NOTA:

¡Desde octubre! ¡Cielos! Espero que me disculpen, pero ni cuenta me doy de cómo pasa el tiempo…

To Guest: I really like your enthusiasm! Thank you very much!


A partir de entonces, Kyoko hizo lo que ya había hecho antes. Lo evitó. Con renovados bríos, con más empeño que antes, si cabe. Y en una casa tan grande y tan poblada, uno pensaría que era cosa hecha, pero tal propósito resultó mucho más difícil que las otras veces. En parte por culpa del invierno, que reducía sus movimientos y los confinaba prácticamente al interior, en parte por las obligaciones de ambos —y que misteriosamente los hacían coincidir ahora mucho más de lo habitual—, pero el caso es que —también como antes— Kyoko no tenía forma alguna de evitarlo durante sus lecciones diarias. Pero ahora ni siquiera era capaz de ignorarlo. No podía. Él se sentaba allí, con los demás, mirándola tan fijamente que Kyoko quedaba atrapada en su mirada y sentía que podría estallar en llamas en cualquier momento delante de todo el mundo.

Así que ahí estaba ella, debatiéndose entre salir huyendo y morirse de la vergüenza.
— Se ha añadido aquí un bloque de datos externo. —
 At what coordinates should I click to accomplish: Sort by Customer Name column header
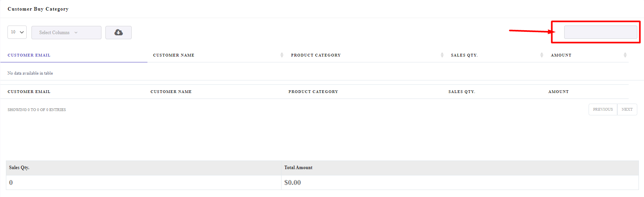tap(173, 55)
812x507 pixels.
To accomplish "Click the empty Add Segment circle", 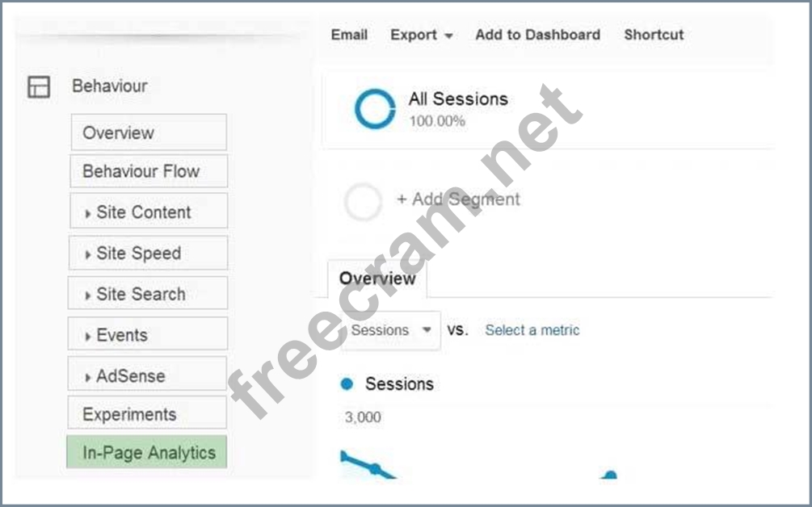I will click(x=363, y=201).
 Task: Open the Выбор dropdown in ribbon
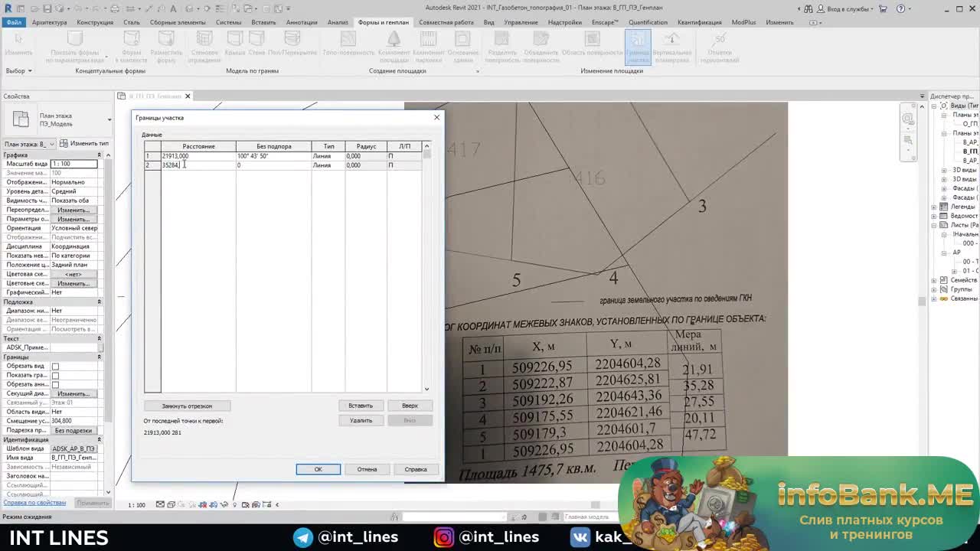pos(18,71)
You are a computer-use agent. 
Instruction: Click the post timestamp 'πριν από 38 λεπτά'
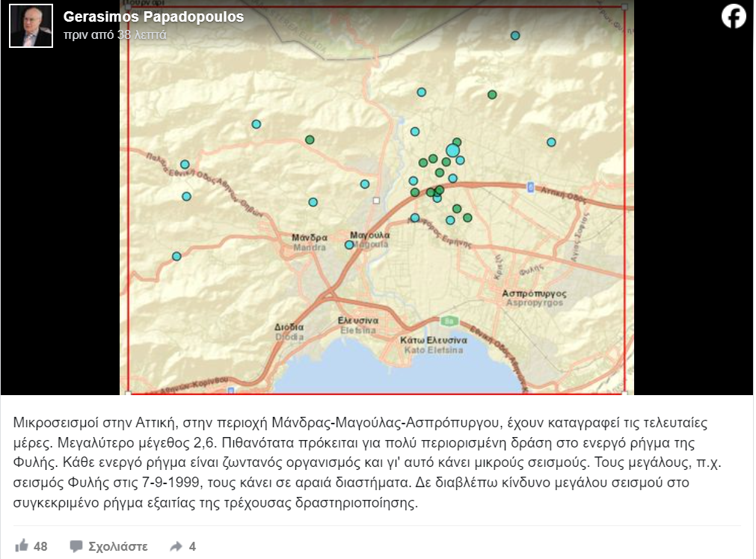(114, 34)
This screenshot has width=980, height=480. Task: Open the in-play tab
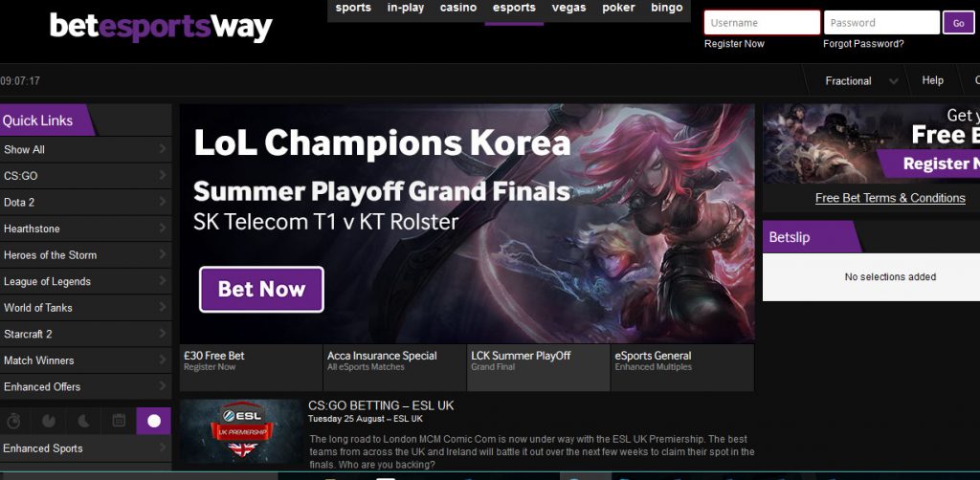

Pero sobre todo, le inundaba el miedo a estas emociones nuevas, veloces y desconocidas, que le suscitaban una sensación de vértigo en la boca del estómago, como si se asomara a un precipicio de ojos verdes que la tentara con palabras de miel.

Kuon, por su parte, procuraba respetar la distancia que Kyoko había puesto entre los dos. Bueno, más o menos… Pero sí que lo intentaba. Él entendía que ella probablemente se sintiera nerviosa (diantres, ¡él sí lo estaba!), pero también estaba decidido a continuar con lo que había empezado. Así que, generoso él, había decidido concederle a Kyoko la merced de tres días de relativa paz antes de lanzarse de cabeza a lo que su corazón gritaba cuando la veía (y cuando no, también). ¿Que quería distancias? De acuerdo. ¿Que quería formalidades? Pues formalidades iba a tener…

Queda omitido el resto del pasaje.